[Start of Attachment]
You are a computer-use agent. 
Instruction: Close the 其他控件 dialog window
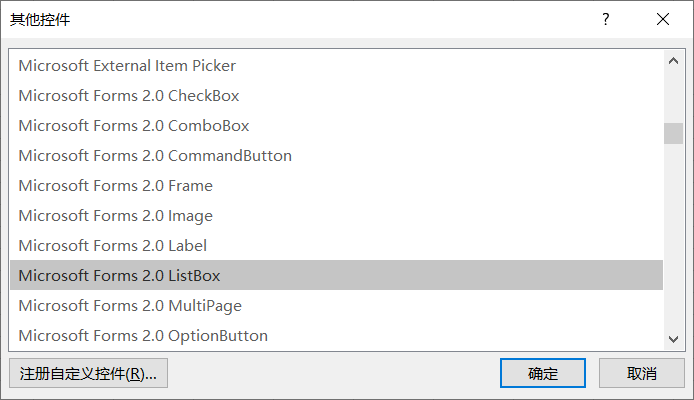(x=663, y=19)
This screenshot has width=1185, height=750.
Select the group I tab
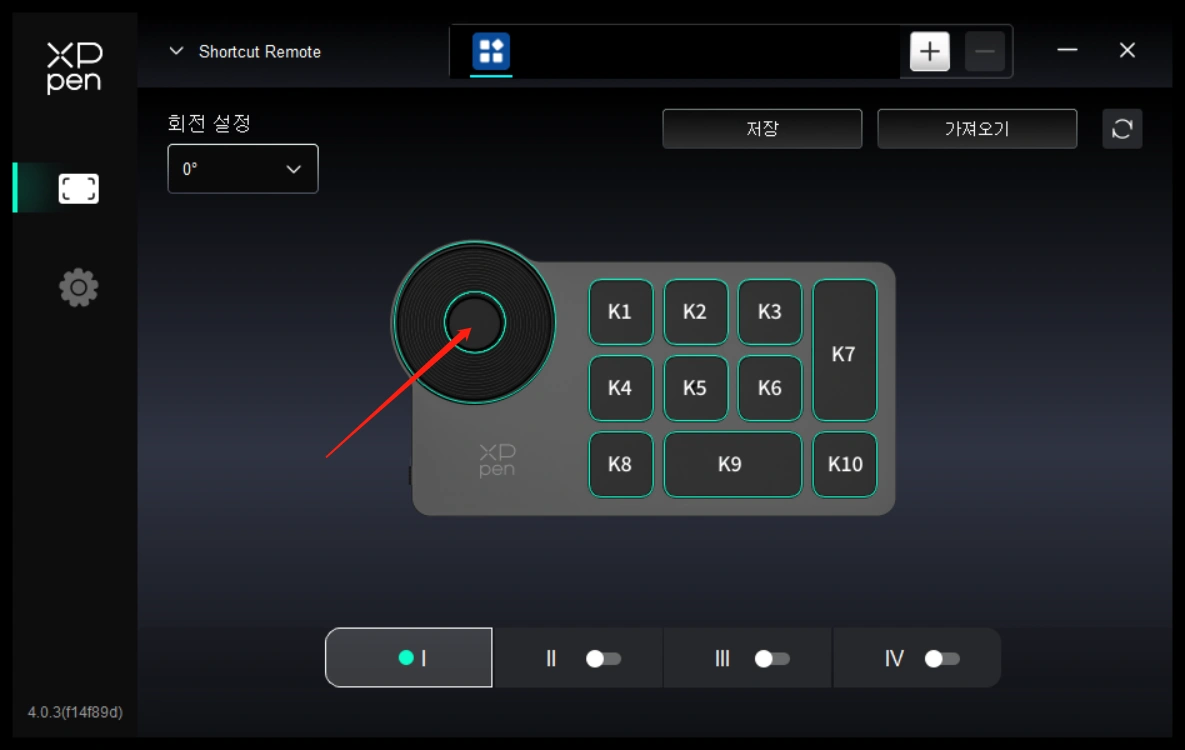pyautogui.click(x=409, y=658)
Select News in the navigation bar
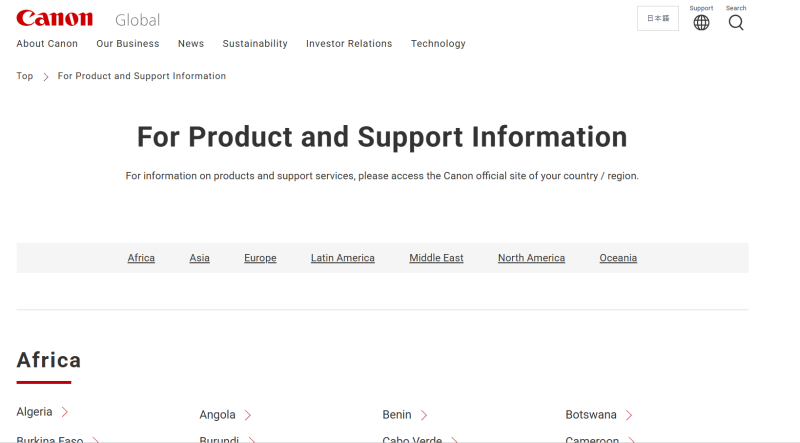This screenshot has height=443, width=800. (190, 44)
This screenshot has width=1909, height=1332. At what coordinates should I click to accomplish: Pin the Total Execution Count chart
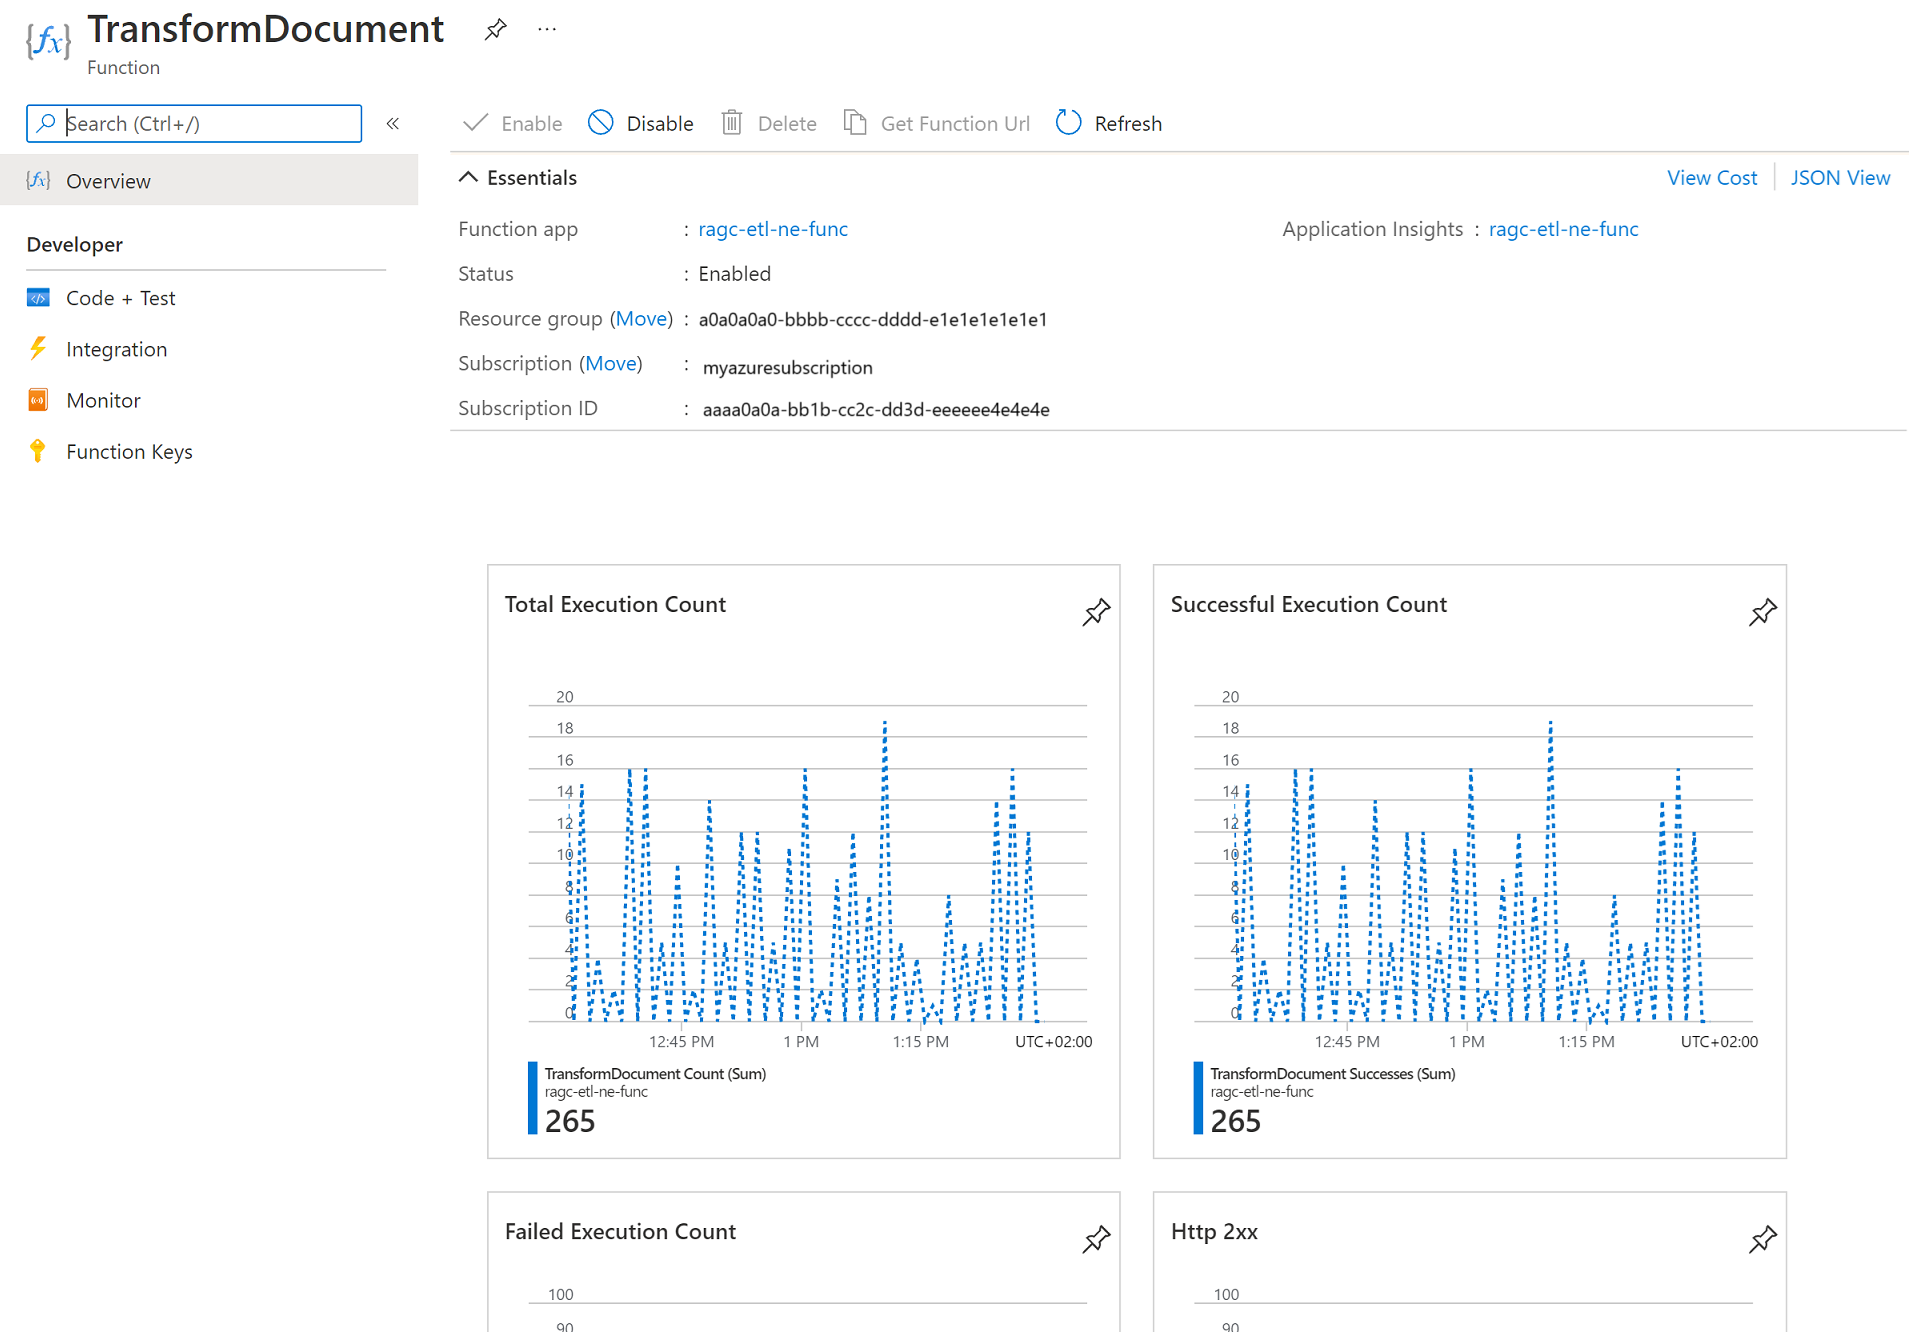1096,612
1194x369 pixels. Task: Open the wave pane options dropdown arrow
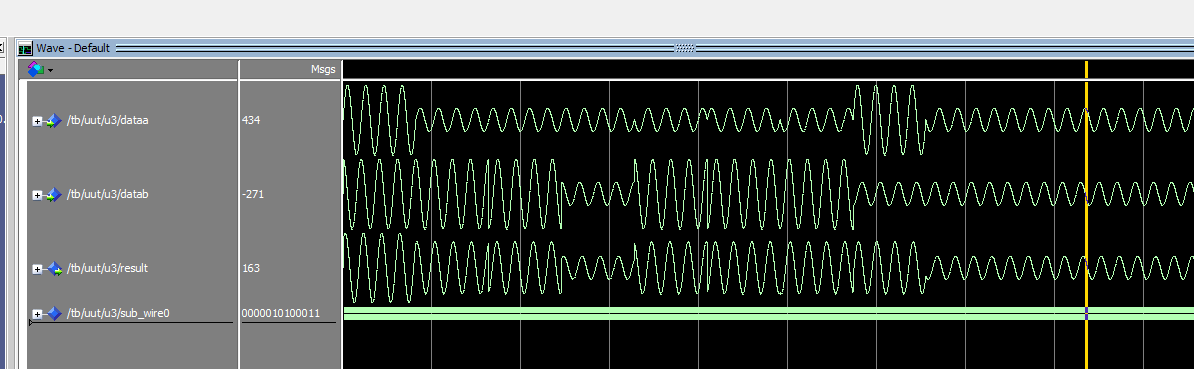click(x=50, y=71)
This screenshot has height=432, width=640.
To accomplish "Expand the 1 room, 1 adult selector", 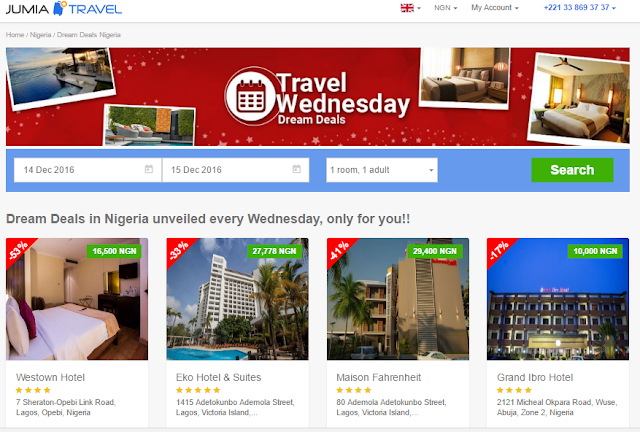I will 382,170.
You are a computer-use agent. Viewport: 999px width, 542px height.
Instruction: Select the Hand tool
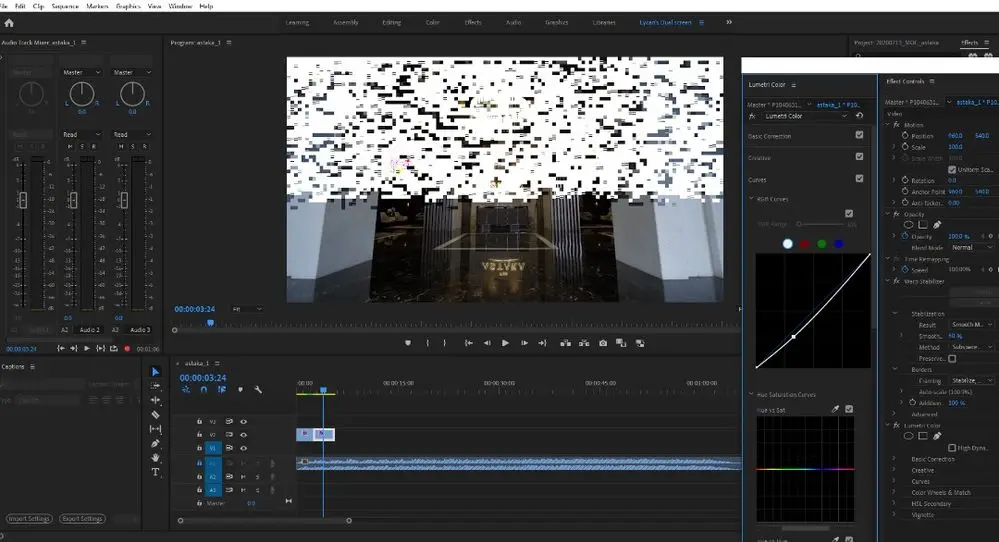(155, 458)
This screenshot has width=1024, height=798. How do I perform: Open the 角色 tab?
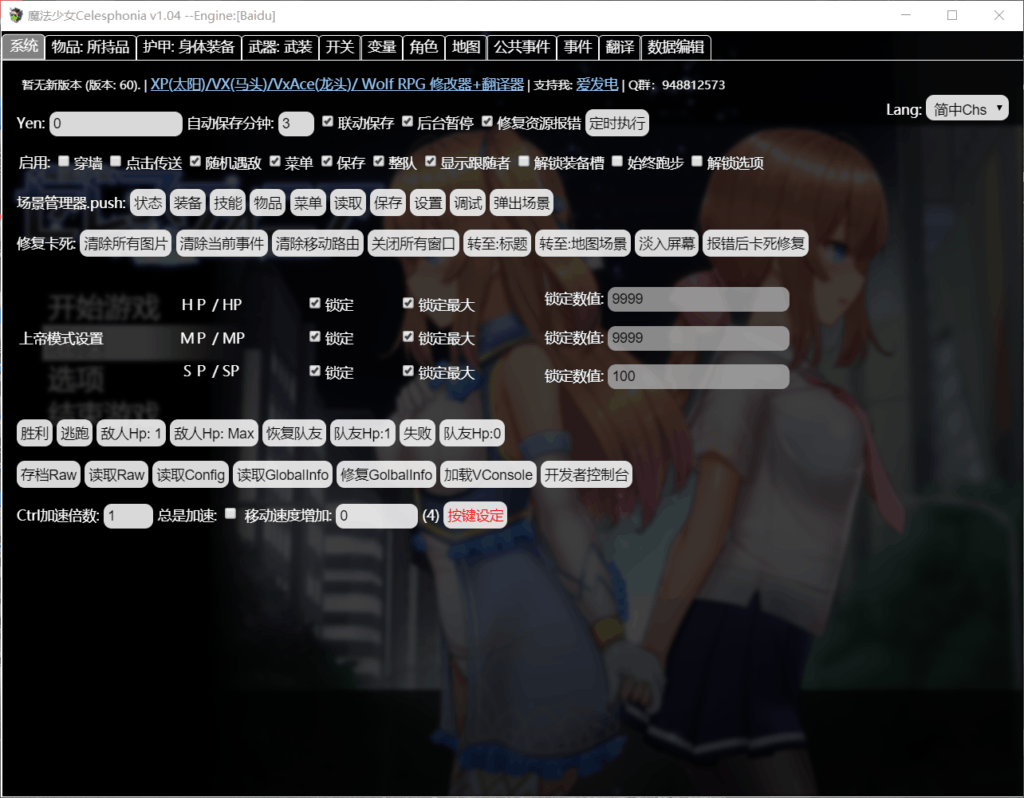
[End of Attachment]
■ **Exercise aim**
When a line in the material includes the word "agent", copy it out.

■ **Solution for this exercise**
You are a computer-use agent. 
You are a computer-use agent. Viewport: 999px width, 542px height.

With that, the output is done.